Description of the task =
Below are some entries. Return exactly the lines from the one with "Open the Bench tab in CPU-Z" through the final line, leaving out any pictures.

* * * * * * *

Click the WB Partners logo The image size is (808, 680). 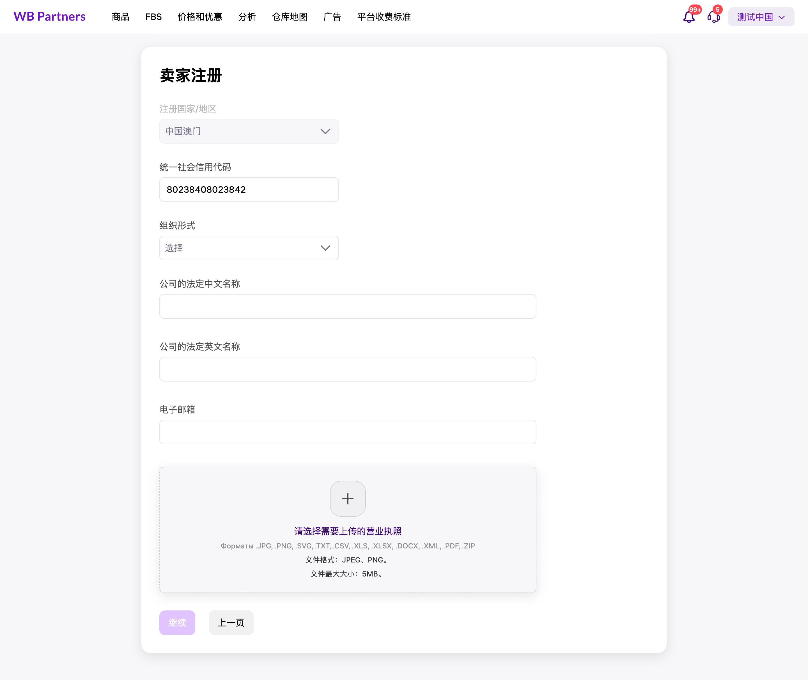[x=49, y=17]
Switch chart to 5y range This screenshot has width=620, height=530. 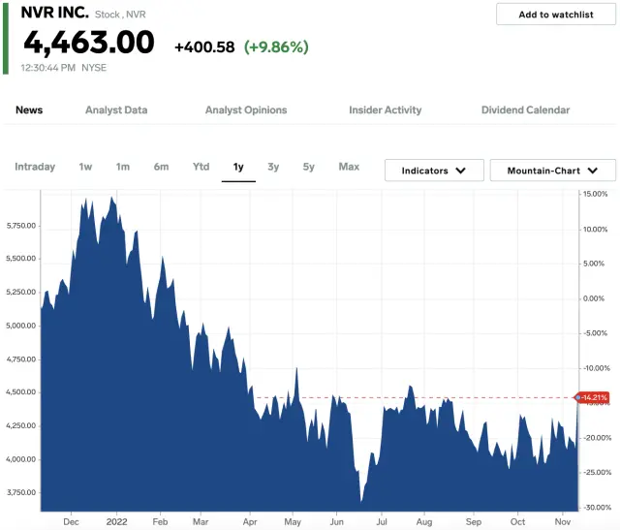(308, 167)
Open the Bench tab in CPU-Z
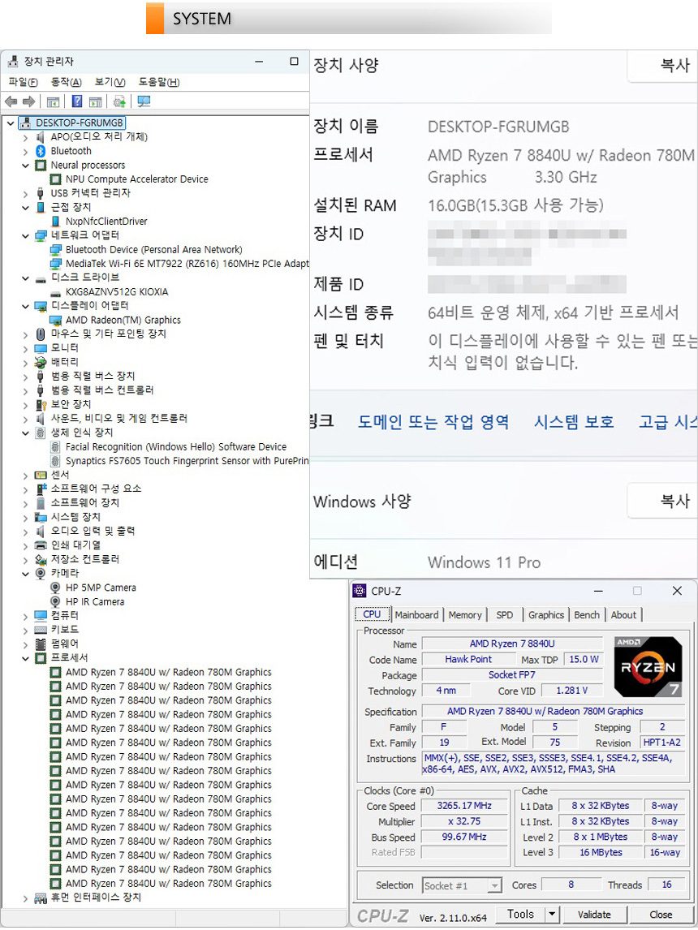 586,615

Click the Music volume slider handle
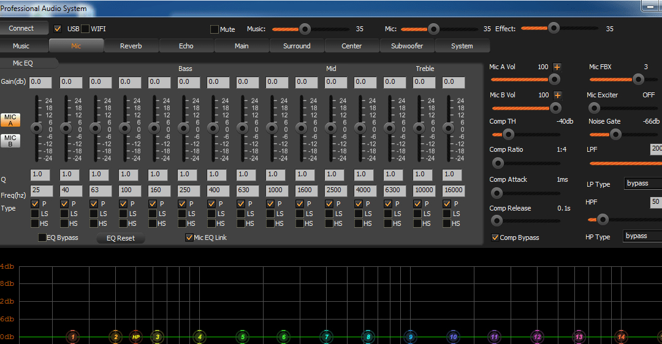tap(304, 29)
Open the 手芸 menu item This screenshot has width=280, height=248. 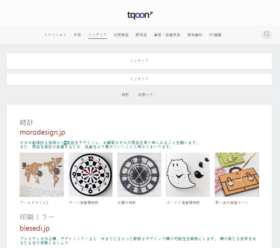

* * * * * * *

Answer box =
Open the Bench tab in CPU-Z
 586,615

Click the Music volume slider handle
tap(304, 29)
Open the 手芸 menu item This screenshot has width=280, height=248. 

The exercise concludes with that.